Well You Have To Give Them Credit

[Lukano]

For coming up with a rather ingenious DDOS attack style. Mind you I wonder how many gamers on those servers were complaining about ping times when that was happening.

Way to go GameSpy, yet another ounce of proof of a useless service for idjits.

Re:Well You Have To Give Them Credit

[quakeroatz]

Way to go GameSpy, yet another ounce of proof of a useless service for idjits.

Sorry? Yes, I'd be the first to bash Gamespy for their heavyhanded marketing approaches and Microsoftesque software pushing... but... they merely supply a tool that uses a service built into just about every FPS on the planet. This is an extremely useful service that's essential to find buddies, favourite maps and most importantly, the lowest pinging servers. Even "open" server browsers such as the All Seeing Eye use the same service as Gamespy3D/GamespyArcade and are equally susceptible to the same vulnerability.

Yes it's time to rethink client/server game querying, but not the time to bash M$, Gamespy or any other corporate scapegoat.

And to think Carmack didn't think about this years ago.... Shudder.

hehehe

[SuperDuG]

Kill your enemies. Kill those not on your team.
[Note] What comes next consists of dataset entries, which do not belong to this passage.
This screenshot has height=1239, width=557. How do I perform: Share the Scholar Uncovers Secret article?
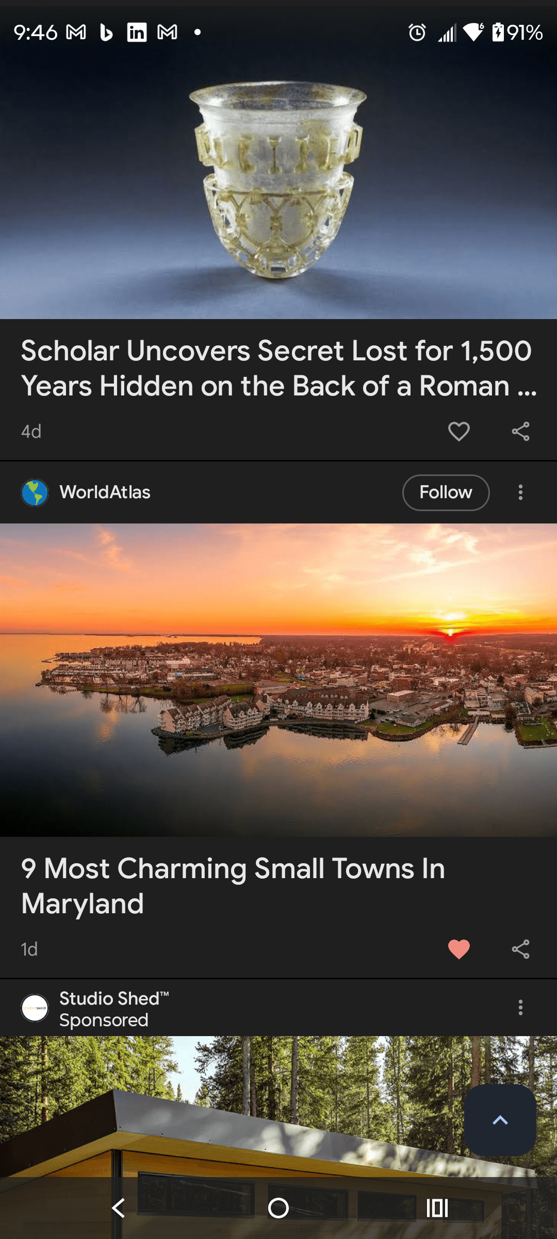click(520, 431)
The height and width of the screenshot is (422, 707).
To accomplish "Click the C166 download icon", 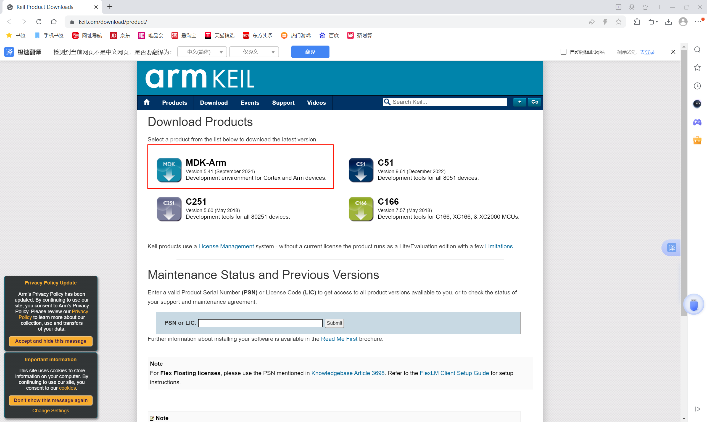I will click(361, 209).
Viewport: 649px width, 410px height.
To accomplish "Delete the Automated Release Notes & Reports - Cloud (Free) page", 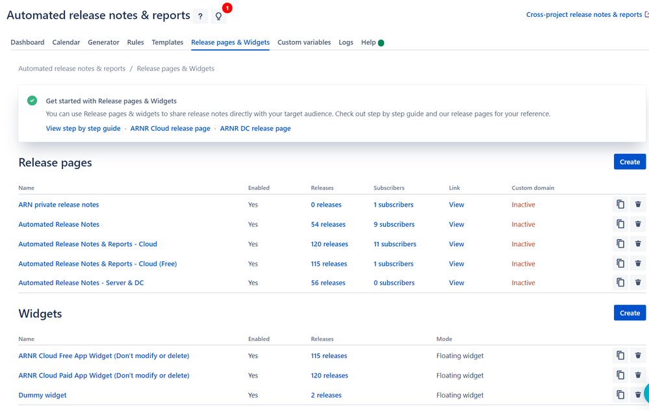I will [638, 263].
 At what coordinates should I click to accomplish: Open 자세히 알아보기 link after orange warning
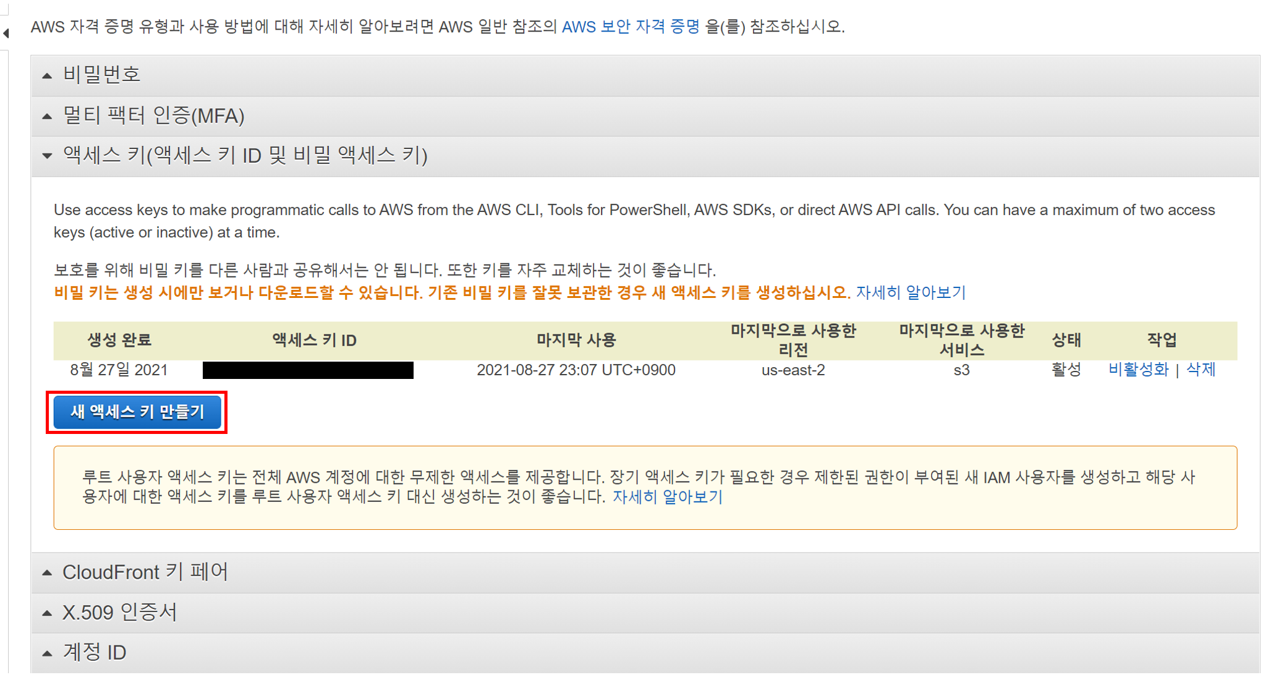tap(910, 292)
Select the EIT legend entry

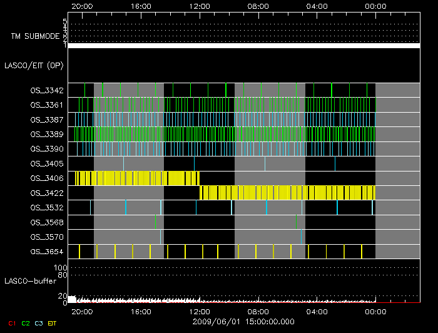[52, 323]
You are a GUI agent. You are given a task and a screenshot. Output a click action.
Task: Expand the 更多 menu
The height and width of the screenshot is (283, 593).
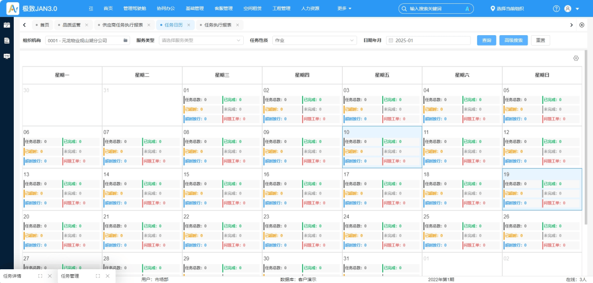(344, 9)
Kill a server.

All in a days work.

*SNIFF* "God I love the smell of napalm^H^H^H^H^H^H severs burning in the morning"

Even if it is connectionless..

[grub]

.. it wouldn't be hard to put in some sort of verification to ensure the packets are getting to an appropriate destination. Witness NFS.

That Explains It

[Sayten241]

I always knew that the 'D' in D-Day stood for DDoS.

Funny, I discovered this almost a year ago

[Tom]

Including a posting to bugtraq. The original advisory is on my website. It's dated 13th March 2002.

Egress filtering

[yggdrazil]

Part of the problem is all the totally clueless ISPs which don't do proper egress filtering. That is, they don't filter out outgoing packets with falsified sender addresses.

They've had years to do that, and still don't.

Not as big a problem as one might think.

[gmplague]

If you have followed DoS attacks over the past few years, you will have noticed that the big trends is the decline of UDP based attacks. This is not because attacks like Pepsi and Smurf aren't still out there, it is because ISPs are limiting their use by filtering out spoofed UDP packets on their routers. Comcast, Verizon, AT&T, etc. all have routers that check the IPs of all outgoing UDP packets and replace the spoofed source IP with the true source IP (by checking which MAC address and port on the switch the packets are coming from.

Consequently, these attacks are far less likely to occur because most people's ISPs "fix" their UDP packets to prevent against attacks that work this way. This doesn't mean there isn't a problem. Not every ISP implements it, and it only takes one person to launch a large scale attack. Plus, gamespy will probably be patched to fix this problem.